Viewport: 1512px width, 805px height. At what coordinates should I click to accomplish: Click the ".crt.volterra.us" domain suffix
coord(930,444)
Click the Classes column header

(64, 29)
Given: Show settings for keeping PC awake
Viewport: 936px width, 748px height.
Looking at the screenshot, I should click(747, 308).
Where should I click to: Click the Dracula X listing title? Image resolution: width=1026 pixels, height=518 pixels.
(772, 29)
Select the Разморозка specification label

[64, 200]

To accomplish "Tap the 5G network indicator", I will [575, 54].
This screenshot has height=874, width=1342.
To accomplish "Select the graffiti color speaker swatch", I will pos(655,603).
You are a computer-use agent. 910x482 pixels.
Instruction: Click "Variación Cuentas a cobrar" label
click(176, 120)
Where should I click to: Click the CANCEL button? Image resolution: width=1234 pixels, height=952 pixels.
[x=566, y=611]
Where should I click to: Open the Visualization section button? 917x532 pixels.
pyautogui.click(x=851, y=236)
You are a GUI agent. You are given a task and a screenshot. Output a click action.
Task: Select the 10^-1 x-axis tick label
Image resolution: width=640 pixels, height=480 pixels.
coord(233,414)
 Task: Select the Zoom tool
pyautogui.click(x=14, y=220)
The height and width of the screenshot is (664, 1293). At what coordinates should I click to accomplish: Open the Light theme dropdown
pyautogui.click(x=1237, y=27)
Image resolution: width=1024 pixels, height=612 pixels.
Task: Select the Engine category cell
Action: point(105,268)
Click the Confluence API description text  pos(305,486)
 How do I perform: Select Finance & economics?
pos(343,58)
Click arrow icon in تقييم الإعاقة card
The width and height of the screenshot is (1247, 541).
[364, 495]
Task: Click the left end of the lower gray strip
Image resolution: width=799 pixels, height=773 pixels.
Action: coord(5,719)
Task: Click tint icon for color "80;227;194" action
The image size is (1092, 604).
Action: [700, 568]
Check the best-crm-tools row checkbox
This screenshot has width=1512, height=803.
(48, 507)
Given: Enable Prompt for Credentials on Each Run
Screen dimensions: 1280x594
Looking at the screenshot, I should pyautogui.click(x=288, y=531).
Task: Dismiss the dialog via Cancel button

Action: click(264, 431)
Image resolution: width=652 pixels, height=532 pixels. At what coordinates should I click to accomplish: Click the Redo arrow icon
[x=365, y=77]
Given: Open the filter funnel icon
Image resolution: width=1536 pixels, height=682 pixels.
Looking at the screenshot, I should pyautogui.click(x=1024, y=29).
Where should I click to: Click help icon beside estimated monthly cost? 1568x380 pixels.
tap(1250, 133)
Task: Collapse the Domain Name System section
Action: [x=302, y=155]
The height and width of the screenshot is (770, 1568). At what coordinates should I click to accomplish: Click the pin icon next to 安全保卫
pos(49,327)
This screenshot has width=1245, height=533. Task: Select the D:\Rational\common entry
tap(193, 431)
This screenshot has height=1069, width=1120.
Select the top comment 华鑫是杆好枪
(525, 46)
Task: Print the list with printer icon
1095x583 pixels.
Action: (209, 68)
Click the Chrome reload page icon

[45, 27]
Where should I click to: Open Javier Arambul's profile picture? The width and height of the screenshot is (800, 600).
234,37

_ _ _ _ _

## What the task requires
Every line from the start of the material above through the line that contains "Task: Click the" must be written out exactly, with both ends included.

## Exercise solution
Viewport: 1512px width, 805px height. At what coordinates should I click to accomplish: Click the ".crt.volterra.us" domain suffix
coord(930,444)
Click the Classes column header

(64, 29)
Given: Show settings for keeping PC awake
Viewport: 936px width, 748px height.
Looking at the screenshot, I should click(747, 308).
Where should I click to: Click the Dracula X listing title? Image resolution: width=1026 pixels, height=518 pixels.
(772, 29)
Select the Разморозка specification label

[64, 200]

To accomplish "Tap the 5G network indicator", I will [575, 54].
This screenshot has height=874, width=1342.
To accomplish "Select the graffiti color speaker swatch", I will pos(655,603).
You are a computer-use agent. 910x482 pixels.
Instruction: Click "Variación Cuentas a cobrar" label
click(176, 120)
Where should I click to: Click the CANCEL button? Image resolution: width=1234 pixels, height=952 pixels.
[x=566, y=611]
Where should I click to: Open the Visualization section button? 917x532 pixels.
pyautogui.click(x=851, y=236)
You are a GUI agent. You are given a task and a screenshot. Output a click action.
Task: Select the 10^-1 x-axis tick label
Image resolution: width=640 pixels, height=480 pixels.
coord(233,414)
 Task: Select the Zoom tool
pyautogui.click(x=14, y=220)
The height and width of the screenshot is (664, 1293). At what coordinates should I click to accomplish: Open the Light theme dropdown
pyautogui.click(x=1237, y=27)
Image resolution: width=1024 pixels, height=612 pixels.
Task: Select the Engine category cell
Action: point(105,268)
Click the Confluence API description text  pos(305,486)
 How do I perform: Select Finance & economics?
pos(343,58)
Click arrow icon in تقييم الإعاقة card
The width and height of the screenshot is (1247, 541).
[364, 495]
Task: Click the left end of the lower gray strip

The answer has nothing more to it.